A group of scientists and entrepreneurs have formed a company named Colossal which aims to bring mammoths back to Siberia. The animals have been extinct for thousands of years, but fragments of DNA have been preserved in fossils. The idea of reviving the species has been discussed before, but Colossal brings fresh funding to the project. The team believes they can produce mammoth-like elephants by editing elephant DNA, "adding genes for mammoth traits like dense hair and thick fat for withstanding cold." It's quite a mammoth undertaking.
Why pour millions of dollars to revive an extinct species? Dr. George Church, a biologist at Harvard Medical School and Colossal, believes the animals may play an important role in a rapidly-changing ecosystem.
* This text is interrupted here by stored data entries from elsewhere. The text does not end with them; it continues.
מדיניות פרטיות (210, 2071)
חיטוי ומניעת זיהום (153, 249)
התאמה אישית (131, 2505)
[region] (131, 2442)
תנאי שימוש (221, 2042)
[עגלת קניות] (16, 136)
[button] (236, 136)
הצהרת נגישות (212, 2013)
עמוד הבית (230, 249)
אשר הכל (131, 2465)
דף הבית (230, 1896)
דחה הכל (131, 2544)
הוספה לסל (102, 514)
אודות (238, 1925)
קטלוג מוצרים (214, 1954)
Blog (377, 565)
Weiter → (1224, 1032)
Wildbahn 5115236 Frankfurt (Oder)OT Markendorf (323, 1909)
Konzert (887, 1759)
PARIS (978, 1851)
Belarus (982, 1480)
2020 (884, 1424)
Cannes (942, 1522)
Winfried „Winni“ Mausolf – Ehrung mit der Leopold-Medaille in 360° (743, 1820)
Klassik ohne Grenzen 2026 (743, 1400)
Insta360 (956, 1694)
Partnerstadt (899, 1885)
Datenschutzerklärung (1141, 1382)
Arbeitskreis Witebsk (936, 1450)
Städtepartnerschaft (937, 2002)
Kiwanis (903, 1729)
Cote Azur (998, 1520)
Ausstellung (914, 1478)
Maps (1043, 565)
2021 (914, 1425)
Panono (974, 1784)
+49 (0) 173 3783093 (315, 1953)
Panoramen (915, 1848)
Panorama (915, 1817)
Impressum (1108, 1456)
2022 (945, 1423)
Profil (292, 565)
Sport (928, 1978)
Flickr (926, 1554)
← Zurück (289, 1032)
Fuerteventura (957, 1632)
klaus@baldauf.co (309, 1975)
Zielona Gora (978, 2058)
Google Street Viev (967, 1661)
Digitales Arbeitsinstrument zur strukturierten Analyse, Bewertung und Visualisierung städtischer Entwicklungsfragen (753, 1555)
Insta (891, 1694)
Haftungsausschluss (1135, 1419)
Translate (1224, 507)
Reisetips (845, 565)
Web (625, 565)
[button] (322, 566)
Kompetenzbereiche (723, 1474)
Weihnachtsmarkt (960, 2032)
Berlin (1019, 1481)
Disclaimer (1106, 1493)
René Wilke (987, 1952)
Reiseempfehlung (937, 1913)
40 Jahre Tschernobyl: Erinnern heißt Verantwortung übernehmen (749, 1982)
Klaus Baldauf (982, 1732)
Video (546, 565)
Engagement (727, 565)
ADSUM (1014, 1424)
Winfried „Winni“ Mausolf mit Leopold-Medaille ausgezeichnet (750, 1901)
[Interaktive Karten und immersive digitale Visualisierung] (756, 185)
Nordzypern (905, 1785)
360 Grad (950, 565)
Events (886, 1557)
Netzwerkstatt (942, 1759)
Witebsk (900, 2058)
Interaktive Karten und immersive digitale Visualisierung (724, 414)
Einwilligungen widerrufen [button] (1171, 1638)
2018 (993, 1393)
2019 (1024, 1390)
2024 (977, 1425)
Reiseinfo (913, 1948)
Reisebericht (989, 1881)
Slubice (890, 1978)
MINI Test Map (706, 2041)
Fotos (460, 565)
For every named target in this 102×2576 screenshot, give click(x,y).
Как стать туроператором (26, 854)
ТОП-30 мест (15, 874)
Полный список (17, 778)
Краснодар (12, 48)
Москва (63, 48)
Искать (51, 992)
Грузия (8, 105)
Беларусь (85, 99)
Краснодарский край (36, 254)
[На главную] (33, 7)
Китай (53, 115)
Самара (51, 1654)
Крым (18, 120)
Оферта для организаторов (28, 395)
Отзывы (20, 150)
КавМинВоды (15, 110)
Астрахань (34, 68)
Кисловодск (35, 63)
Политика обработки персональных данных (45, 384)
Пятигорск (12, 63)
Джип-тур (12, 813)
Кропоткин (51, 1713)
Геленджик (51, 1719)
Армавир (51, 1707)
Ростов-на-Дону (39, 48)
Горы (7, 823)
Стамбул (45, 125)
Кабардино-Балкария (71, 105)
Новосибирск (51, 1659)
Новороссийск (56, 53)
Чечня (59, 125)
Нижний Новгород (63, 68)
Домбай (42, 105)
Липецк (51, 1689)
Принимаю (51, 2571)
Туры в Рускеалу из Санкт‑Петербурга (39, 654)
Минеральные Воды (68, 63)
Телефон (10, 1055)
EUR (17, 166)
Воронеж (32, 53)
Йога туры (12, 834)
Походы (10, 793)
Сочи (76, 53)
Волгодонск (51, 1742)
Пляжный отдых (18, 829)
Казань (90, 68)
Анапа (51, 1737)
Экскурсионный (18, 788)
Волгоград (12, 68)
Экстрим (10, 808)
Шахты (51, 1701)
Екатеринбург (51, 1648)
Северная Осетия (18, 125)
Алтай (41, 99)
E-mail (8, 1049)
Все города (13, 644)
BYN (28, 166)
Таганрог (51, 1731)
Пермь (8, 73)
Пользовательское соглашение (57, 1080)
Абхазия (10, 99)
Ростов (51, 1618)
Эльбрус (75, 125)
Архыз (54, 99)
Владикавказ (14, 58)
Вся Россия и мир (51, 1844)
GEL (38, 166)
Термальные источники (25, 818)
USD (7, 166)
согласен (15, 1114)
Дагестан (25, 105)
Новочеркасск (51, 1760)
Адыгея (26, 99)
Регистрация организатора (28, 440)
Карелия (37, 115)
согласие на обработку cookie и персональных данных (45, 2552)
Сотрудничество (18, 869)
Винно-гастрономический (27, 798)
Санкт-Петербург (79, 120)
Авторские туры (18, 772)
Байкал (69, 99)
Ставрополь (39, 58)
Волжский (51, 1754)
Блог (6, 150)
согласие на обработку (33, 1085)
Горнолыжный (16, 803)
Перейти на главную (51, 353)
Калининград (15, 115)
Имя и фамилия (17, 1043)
"Beyond scientific curiosity, he argued, revived woolly mammoths could help the environment. Today, the tundra of Siberia and North America where the animals once grazed is rapidly warming and releasing carbon dioxide. "Mammoths are hypothetically a solution to this," Dr. Church argued in his talk.
Today the tundra is dominated by moss. But when woolly mammoths were around, it was largely grassland. Some researchers have argued that woolly mammoths were ecosystem engineers, maintaining the grasslands by breaking up moss, knocking down trees and providing fertilizer with their droppings."
Via The New York Times
However, the scientific endeavor led by tech entrepreneurs has raised some eyebrows.
"Not all scientists suspect that creating mammoth-like animals in the lab is the most effective way to restore the tundra. 'My personal thinking is that the justifications given – the idea that you could geoengineer the Arctic environment using a heard of mammoths – isn't plausible,' said Dr Victoria Herridge, an evolutionary biologist at the Natural History Museum."
Via The Guardian
Personally, I think that Colossal should do dinosaurs next— and then make a theme park. What could go wrong?